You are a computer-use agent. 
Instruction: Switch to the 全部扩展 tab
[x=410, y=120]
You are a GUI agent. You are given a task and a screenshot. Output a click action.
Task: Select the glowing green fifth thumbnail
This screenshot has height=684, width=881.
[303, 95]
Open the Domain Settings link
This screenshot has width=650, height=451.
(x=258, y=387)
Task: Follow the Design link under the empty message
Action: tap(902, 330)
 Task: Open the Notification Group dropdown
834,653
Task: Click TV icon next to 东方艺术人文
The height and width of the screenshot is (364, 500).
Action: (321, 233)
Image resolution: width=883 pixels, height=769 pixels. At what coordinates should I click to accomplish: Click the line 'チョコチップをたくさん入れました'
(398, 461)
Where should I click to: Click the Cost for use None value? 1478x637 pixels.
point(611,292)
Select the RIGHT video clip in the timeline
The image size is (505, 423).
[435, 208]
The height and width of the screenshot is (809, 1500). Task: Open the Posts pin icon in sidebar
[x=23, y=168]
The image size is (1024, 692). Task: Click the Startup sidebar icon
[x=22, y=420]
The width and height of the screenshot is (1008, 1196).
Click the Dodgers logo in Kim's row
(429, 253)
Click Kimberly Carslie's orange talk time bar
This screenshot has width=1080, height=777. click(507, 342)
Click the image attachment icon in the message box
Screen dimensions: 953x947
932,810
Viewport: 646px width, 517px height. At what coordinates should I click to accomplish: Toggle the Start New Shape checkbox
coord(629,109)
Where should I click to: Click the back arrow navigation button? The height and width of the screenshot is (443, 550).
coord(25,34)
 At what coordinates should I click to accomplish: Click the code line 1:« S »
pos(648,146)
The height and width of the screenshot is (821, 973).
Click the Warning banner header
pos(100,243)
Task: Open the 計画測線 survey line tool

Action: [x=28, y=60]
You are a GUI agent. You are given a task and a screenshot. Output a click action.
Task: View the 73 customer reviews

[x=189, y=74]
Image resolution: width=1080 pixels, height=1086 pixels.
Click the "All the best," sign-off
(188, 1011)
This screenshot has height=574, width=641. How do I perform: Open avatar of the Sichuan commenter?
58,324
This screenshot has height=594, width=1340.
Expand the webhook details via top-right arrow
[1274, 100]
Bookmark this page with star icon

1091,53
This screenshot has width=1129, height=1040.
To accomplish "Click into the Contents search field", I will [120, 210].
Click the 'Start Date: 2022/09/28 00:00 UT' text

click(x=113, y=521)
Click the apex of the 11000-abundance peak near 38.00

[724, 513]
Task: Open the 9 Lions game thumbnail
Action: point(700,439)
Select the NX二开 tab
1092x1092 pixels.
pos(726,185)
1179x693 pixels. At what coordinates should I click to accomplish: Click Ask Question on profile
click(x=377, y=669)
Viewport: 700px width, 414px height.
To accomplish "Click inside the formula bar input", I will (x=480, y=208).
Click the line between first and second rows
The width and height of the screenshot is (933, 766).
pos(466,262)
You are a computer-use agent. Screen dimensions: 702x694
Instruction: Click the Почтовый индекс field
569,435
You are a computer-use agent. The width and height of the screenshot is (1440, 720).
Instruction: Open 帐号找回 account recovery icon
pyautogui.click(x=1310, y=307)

### WHAT IS BEING ASKED:
Reproduce each entry above exactly, keeping every word.

### OUTPUT FOR THIS EXERCISE:
You are a computer-use agent. 
Instruction: Switch to the 全部扩展 tab
[x=410, y=120]
You are a GUI agent. You are given a task and a screenshot. Output a click action.
Task: Select the glowing green fifth thumbnail
This screenshot has height=684, width=881.
[303, 95]
Open the Domain Settings link
This screenshot has width=650, height=451.
(x=258, y=387)
Task: Follow the Design link under the empty message
Action: tap(902, 330)
 Task: Open the Notification Group dropdown
834,653
Task: Click TV icon next to 东方艺术人文
The height and width of the screenshot is (364, 500).
Action: (321, 233)
Image resolution: width=883 pixels, height=769 pixels. At what coordinates should I click to accomplish: Click the line 'チョコチップをたくさん入れました'
(398, 461)
Where should I click to: Click the Cost for use None value? 1478x637 pixels.
point(611,292)
Select the RIGHT video clip in the timeline
The image size is (505, 423).
[435, 208]
The height and width of the screenshot is (809, 1500). Task: Open the Posts pin icon in sidebar
[x=23, y=168]
The image size is (1024, 692). Task: Click the Startup sidebar icon
[x=22, y=420]
The width and height of the screenshot is (1008, 1196).
Click the Dodgers logo in Kim's row
(429, 253)
Click Kimberly Carslie's orange talk time bar
This screenshot has width=1080, height=777. click(507, 342)
Click the image attachment icon in the message box
Screen dimensions: 953x947
932,810
Viewport: 646px width, 517px height. At what coordinates should I click to accomplish: Toggle the Start New Shape checkbox
coord(629,109)
Where should I click to: Click the back arrow navigation button? The height and width of the screenshot is (443, 550).
coord(25,34)
 At what coordinates should I click to accomplish: Click the code line 1:« S »
pos(648,146)
The height and width of the screenshot is (821, 973).
Click the Warning banner header
pos(100,243)
Task: Open the 計画測線 survey line tool

Action: [x=28, y=60]
You are a GUI agent. You are given a task and a screenshot. Output a click action.
Task: View the 73 customer reviews

[x=189, y=74]
Image resolution: width=1080 pixels, height=1086 pixels.
Click the "All the best," sign-off
(188, 1011)
This screenshot has height=574, width=641. How do I perform: Open avatar of the Sichuan commenter?
58,324
This screenshot has height=594, width=1340.
Expand the webhook details via top-right arrow
[1274, 100]
Bookmark this page with star icon

1091,53
This screenshot has width=1129, height=1040.
To accomplish "Click into the Contents search field", I will [120, 210].
Click the 'Start Date: 2022/09/28 00:00 UT' text

click(x=113, y=521)
Click the apex of the 11000-abundance peak near 38.00

[724, 513]
Task: Open the 9 Lions game thumbnail
Action: point(700,439)
Select the NX二开 tab
1092x1092 pixels.
pos(726,185)
1179x693 pixels. At what coordinates should I click to accomplish: Click Ask Question on profile
click(x=377, y=669)
Viewport: 700px width, 414px height.
To accomplish "Click inside the formula bar input", I will (x=480, y=208).
Click the line between first and second rows
The width and height of the screenshot is (933, 766).
pos(466,262)
You are a computer-use agent. Screen dimensions: 702x694
Instruction: Click the Почтовый индекс field
569,435
You are a computer-use agent. The width and height of the screenshot is (1440, 720).
Instruction: Open 帐号找回 account recovery icon
pyautogui.click(x=1310, y=307)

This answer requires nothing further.